- [DATA FOR THIS EXERCISE]:
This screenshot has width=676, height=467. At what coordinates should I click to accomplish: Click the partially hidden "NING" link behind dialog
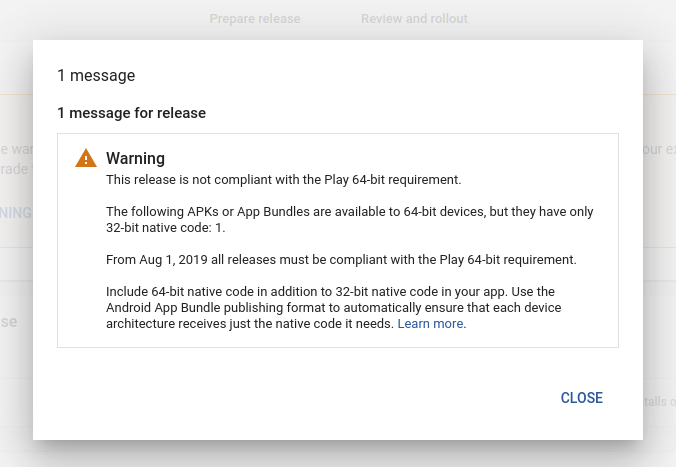pyautogui.click(x=16, y=212)
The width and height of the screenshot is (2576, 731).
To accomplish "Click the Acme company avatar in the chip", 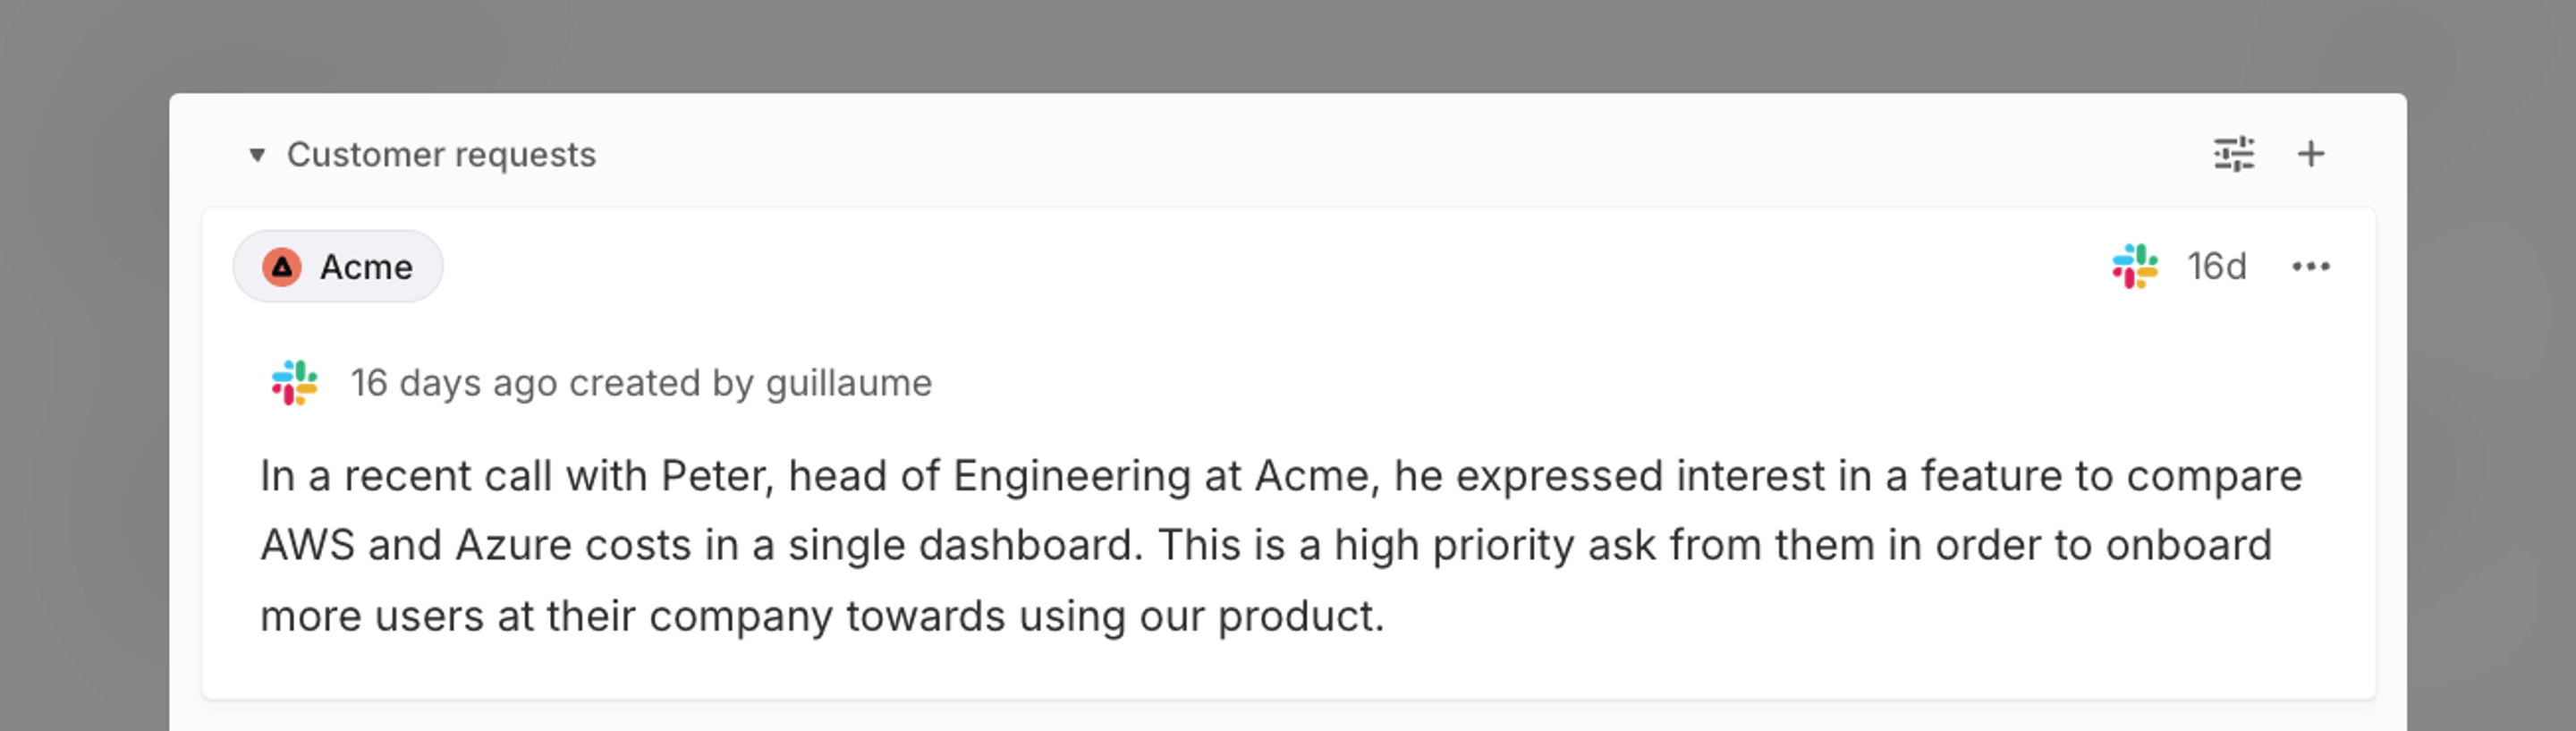I will [283, 266].
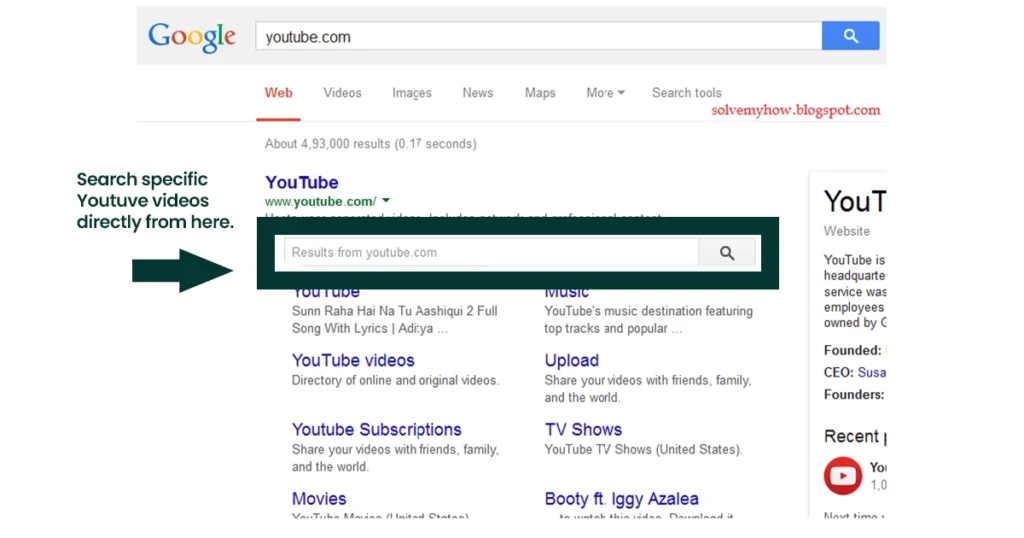Switch to the Videos tab

click(x=342, y=93)
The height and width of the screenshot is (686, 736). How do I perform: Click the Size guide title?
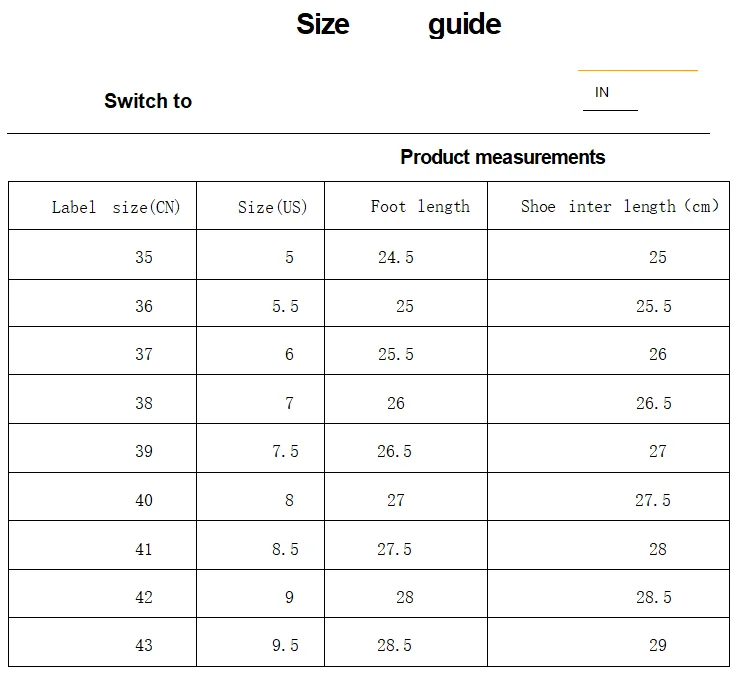pos(399,24)
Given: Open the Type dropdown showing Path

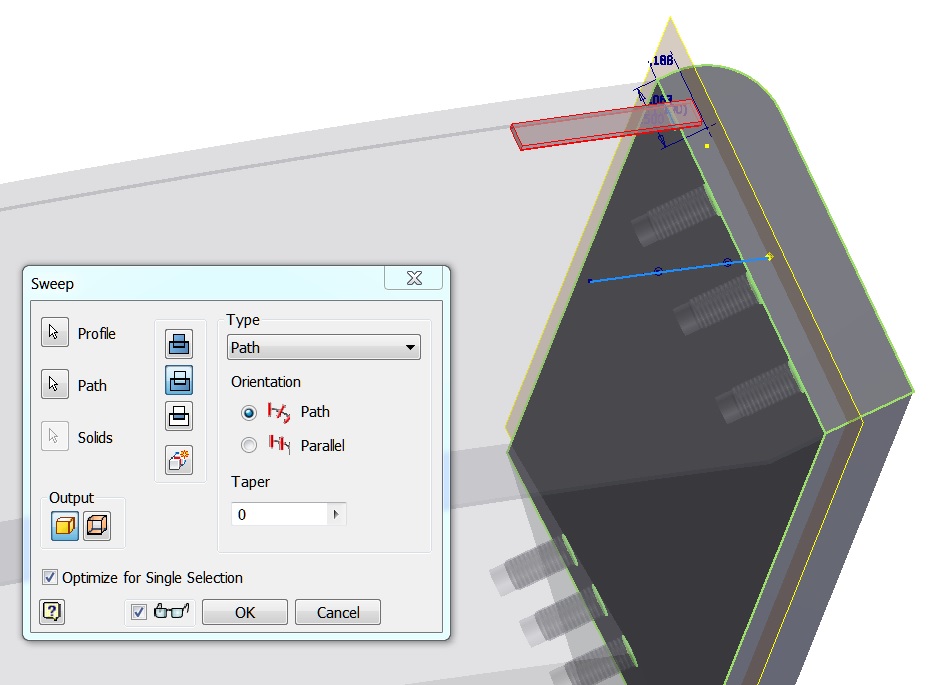Looking at the screenshot, I should (410, 347).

- [PROBLEM DESCRIPTION]:
Could you arrange the rows, from the line containing "The height and" through the last row, as a Markdown table with the columns Number and Content, numbering each line and skipping blank ones? Leave the pictures out.

- [TASK RESPONSE]:
| Number | Content |
|---|---|
| 1 | The height and width of the screenshot is (686, 736). How do I perform: Click the Size guide title? |
| 2 | pos(399,24) |
| 3 | Given: Open the Type dropdown showing Path |
| 4 | Looking at the screenshot, I should (410, 347). |